** WORK TASK **
Where a line in the listing contains the string "This", copy that line out.
━━━━━━━━
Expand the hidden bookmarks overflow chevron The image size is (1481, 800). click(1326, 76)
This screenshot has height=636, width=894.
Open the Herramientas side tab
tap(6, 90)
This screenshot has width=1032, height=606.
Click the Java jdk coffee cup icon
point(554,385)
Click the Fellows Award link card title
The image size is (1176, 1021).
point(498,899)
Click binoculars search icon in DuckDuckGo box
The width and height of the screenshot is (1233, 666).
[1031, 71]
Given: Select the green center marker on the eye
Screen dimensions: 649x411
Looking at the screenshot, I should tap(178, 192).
━━━━━━━━
** OUTPUT **
This screenshot has height=636, width=894.
This screenshot has width=1032, height=606.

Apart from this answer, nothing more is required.